FERREIRA GULLAR - 62 ANOS DE POESIA



Considerado pela crítica como o mais importante poeta brasileiro vivo, José Ribamar Ferreira, o Ferreira Gullar, está concluindo seu 15º livro de poemas:“Em alguma parte alguma”, que será lançado este ano, quando o autor completará 80 anos. Jornalista, crítico de arte, dramaturgo, ensaísta, apresentador de TV, Gullar é um multimídia e tem participação decisiva na cultura brasileira nos últimos 55 anos.

Ele foi um dos fundadores dos movimentos Concretista e Neoconcretista de literatura e artes plásticas, participou da reformulação estética e conteudística do Jornal do Brasil no final da década de 50. Atuou, também, como presidente do Centro Popular de Cultura (CPC) da União Nacional dos Estudantes (UNE), nos anos 60. O CPC teve grande influência em algumas tendências do teatro, do cinema, da literatura nacional e importante militância na resistência ao golpe militar de 1964 e à ditadura que o sucedeu.

No rol de suas criações poéticas, destacam-se “Poema sujo”, considerado uma das obras-primas da literatura latino-americana, “A luta corporal”, “Dentro da noite veloz”, “Barulhos”, “Muitas vozes”, entre outros títulos importantes. Alguns desses livros foram traduzidos para o inglês, o espanhol, o alemão e o holandês. Ex-integrante do Partido Comunista Brasileiro (PCB) – filiou-se em 1º de abril de 1964, dia do golpe de Estado -, Gullar, como outros intelectuais opositores àquela ordem política, foi perseguido e obrigado a exilar-se no exterior. Viveu, nesse período, na União Soviética, no Chile, no Peru e na Argentina.

Nascido em São Luis, capital do Maranhão, o poeta vive no Rio de Janeiro há 58 anos. Nesta entrevista, Gullar fala um pouco de suas atividades literárias, políticas, artísticas e de sua visão de mundo.


Você é considerado o mais importante poeta brasileiro contemporâneo e o seu próximo livro é esperado com expectativa. Como se sente sendo tão reverenciado?

Gullar – Essa coisa de melhor poeta é opinião de algumas pessoas, não é unânime. Evidentemente, fico feliz que tenham meu trabalho em tão alta conta. Os adjetivos, comentários sobre minha obra e a expectativa sobre o meu próximo livro, entendo-os como coisa natural, consequência de todo trabalho que realizei. Estou com 79 anos e metido com isso desde os 17 anos. É produto de uma entrega de vida inteira à poesia, à arte.

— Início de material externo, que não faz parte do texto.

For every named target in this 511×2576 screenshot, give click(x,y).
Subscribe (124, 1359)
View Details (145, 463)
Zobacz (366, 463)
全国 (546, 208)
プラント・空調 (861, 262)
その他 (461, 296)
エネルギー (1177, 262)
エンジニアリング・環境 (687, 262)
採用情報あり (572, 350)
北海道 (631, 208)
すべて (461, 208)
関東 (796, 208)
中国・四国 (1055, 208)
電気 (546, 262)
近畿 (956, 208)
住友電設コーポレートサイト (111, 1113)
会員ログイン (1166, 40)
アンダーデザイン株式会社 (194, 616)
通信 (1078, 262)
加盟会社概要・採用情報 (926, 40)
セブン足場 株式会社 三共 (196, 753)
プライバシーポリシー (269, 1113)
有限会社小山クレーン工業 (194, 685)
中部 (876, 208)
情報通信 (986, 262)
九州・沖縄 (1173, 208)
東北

Além de poeta você é dramaturgo, ensaísta, trabalhou em rádio, televisão.

Como consegue lidar com meios e linguagens tão diferentes?

Gullar – Tenho certa facilidade em me ajustar às coisas. Acredito no trabalho e no aprendizado. Evidentemente, minha produção não tem a mesma qualidade nesses diferentes meios. Grande parte do que fiz foi para ganhar a vida, porque a poesia não dá camisa a ninguém. Se eu fosse viver de poesia, tinha morrido de fome.


Por que decidiu vir para o Rio de Janeiro?

Gullar – Eu tinha 20 anos, estava sufocado, tinha necessidade de participar da vida moderna, me sentia marginalizado, fora do mundo. Tinha curiosidade pela pintura, pela literatura, pela poesia, pelo teatro e em São Luis não acontecia nada. Livro era uma dificuldade. Pintura, então, que era minha paixão, não existia.



Deixou o parnasianismo em São Luis e veio namorar o modernismo no Rio?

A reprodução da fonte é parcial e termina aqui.